Groq's LPU delivers sub-100ms first tokens. Slopshop delivers real tool executions across 82 categories. Combined: the fastest AI agent loop available — millisecond inference, real compute execution, verified results.
Groq's LPU handles the LLM reasoning step in milliseconds. Slopshop's tool execution adds minimal latency. Multi-step agent loops that take seconds elsewhere complete in under a second.
Groq's API is OpenAI-compatible. Set base_url="https://api.groq.com/openai/v1" — the rest of the integration is identical to standard OpenAI function_calling.
Use Groq's official Python SDK — it mirrors the openai SDK API exactly. Or use openai SDK with base_url set to Groq's endpoint.
Fetch tool definitions from /v1/openapi.json. They arrive in OpenAI function_calling format — Groq accepts them directly.
Groq returns tool calls in <100ms. Slopshop executes them in ~50-200ms.

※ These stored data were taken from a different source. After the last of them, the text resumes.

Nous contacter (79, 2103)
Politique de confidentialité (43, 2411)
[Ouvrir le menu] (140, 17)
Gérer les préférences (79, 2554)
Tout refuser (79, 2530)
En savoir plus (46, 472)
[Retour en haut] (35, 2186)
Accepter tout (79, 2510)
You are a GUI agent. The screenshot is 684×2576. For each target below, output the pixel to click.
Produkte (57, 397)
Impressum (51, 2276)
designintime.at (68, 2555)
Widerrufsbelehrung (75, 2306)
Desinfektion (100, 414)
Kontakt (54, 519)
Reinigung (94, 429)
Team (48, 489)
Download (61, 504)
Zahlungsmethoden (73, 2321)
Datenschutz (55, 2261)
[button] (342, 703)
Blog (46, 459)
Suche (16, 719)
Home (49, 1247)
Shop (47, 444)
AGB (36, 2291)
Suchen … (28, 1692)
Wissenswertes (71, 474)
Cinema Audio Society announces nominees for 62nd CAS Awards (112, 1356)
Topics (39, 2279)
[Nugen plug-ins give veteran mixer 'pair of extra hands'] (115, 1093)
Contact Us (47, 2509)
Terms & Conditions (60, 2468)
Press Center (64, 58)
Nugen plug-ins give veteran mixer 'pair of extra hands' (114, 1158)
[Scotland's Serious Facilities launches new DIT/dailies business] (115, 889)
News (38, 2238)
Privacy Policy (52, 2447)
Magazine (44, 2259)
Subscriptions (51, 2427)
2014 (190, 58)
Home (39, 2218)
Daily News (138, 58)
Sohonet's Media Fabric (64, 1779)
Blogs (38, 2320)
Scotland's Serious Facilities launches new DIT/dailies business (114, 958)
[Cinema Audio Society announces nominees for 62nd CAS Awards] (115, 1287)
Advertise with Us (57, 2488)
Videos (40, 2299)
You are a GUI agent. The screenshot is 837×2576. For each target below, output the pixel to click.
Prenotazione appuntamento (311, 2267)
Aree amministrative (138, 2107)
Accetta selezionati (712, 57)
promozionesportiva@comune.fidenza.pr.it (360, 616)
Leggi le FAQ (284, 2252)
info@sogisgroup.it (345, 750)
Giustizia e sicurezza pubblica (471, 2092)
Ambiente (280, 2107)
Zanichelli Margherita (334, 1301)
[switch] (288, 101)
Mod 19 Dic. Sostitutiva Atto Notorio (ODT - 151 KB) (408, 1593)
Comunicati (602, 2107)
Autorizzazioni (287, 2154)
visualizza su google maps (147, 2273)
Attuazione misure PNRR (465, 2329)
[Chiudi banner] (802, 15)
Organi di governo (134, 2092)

Multi-step agent tasks complete in under a second total.
Uses the official groq SDK. The Groq client class is a drop-in for the OpenAI client — identical method signatures, just faster.
import os, json, time, requests from groq import Groq client = Groq(api_key=os.environ["GROQ_API_KEY"]) SLOP_KEY = os.environ["SLOPSHOP_API_KEY"] SLOP_URL = "https://slopshop.gg" # Models with strong function_calling on Groq: # "llama-3.3-70b-versatile" — best all-round # "llama-3.1-70b-versatile" — fast tool calls # "mixtral-8x7b-32768" — large context MODEL = "llama-3.3-70b-versatile" def get_tools(slugs: list[str]) -> list[dict]: schema = requests.get( f"{SLOP_URL}/v1/openapi.json", headers={"Authorization": f"Bearer {SLOP_KEY}"} ).json() tools = [] for slug in slugs: path = schema["paths"].get(f"/v1/{slug}", {}).get("post", {}) if path: tools.append({ "type": "function", "function": { "name": slug, "description": path.get("summary", ""), "parameters": path["requestBody"]["content"]["application/json"]["schema"] } }) return tools def call_tool(name: str, args: dict) -> str: res = requests.post( f"{SLOP_URL}/v1/{name}", json=args, headers={"Authorization": f"Bearer {SLOP_KEY}"} ) return json.dumps(res.json()) def run_agent(user_message: str) -> str: tools = get_tools(["dns-lookup", "ssl-check", "http-request", "whois", "hash", "memory-set", "memory-get"]) messages = [{"role": "user", "content": user_message}] step = 0 start = time.perf_counter() while True: t0 = time.perf_counter() response = client.chat.completions.create( model=MODEL, messages=messages, tools=tools, tool_choice="auto" ) llm_ms = (time.perf_counter() - t0) * 1000 step += 1 msg = response.choices[0].message print(f"Step {step}: Groq LLM {llm_ms:.0f}ms") if response.choices[0].finish_reason == "stop": total = (time.perf_counter() - start) * 1000 print(f"Done in {step} steps, {total:.0f}ms total") return msg.content messages.append(msg) for tc in (msg.tool_calls or []): t1 = time.perf_counter() result = call_tool(tc.function.name, json.loads(tc.function.arguments)) tool_ms = (time.perf_counter() - t1) * 1000 print(f" Tool {tc.function.name}: {tool_ms:.0f}ms") messages.append({ "role": "tool", "tool_call_id": tc.id, "content": result }) answer = run_agent("Audit slopshop.gg: DNS, SSL, HTTP headers, WHOIS, save results to memory") print(answer)
Groq's LPU makes LLM reasoning near-instant. Slopshop's tools add the execution layer. The bottleneck is now network I/O, not inference time.
Groq's LPU delivers inference at speeds that make multi-step agent loops feel synchronous. Stop waiting for LLM responses.
DNS, SSL, HTTP, crypto, hashing, code execution, data transforms. All real. Every result verified with _engine: real.
Groq agents can write to and read from Slopshop's key-value store at zero credit cost. State persists across calls.
Audit logs per tool call. Latency breakdown per step. Know exactly where time is spent — LLM vs. tool execution.
Run Slopshop on your own infrastructure for zero-latency tool execution alongside Groq's fast inference.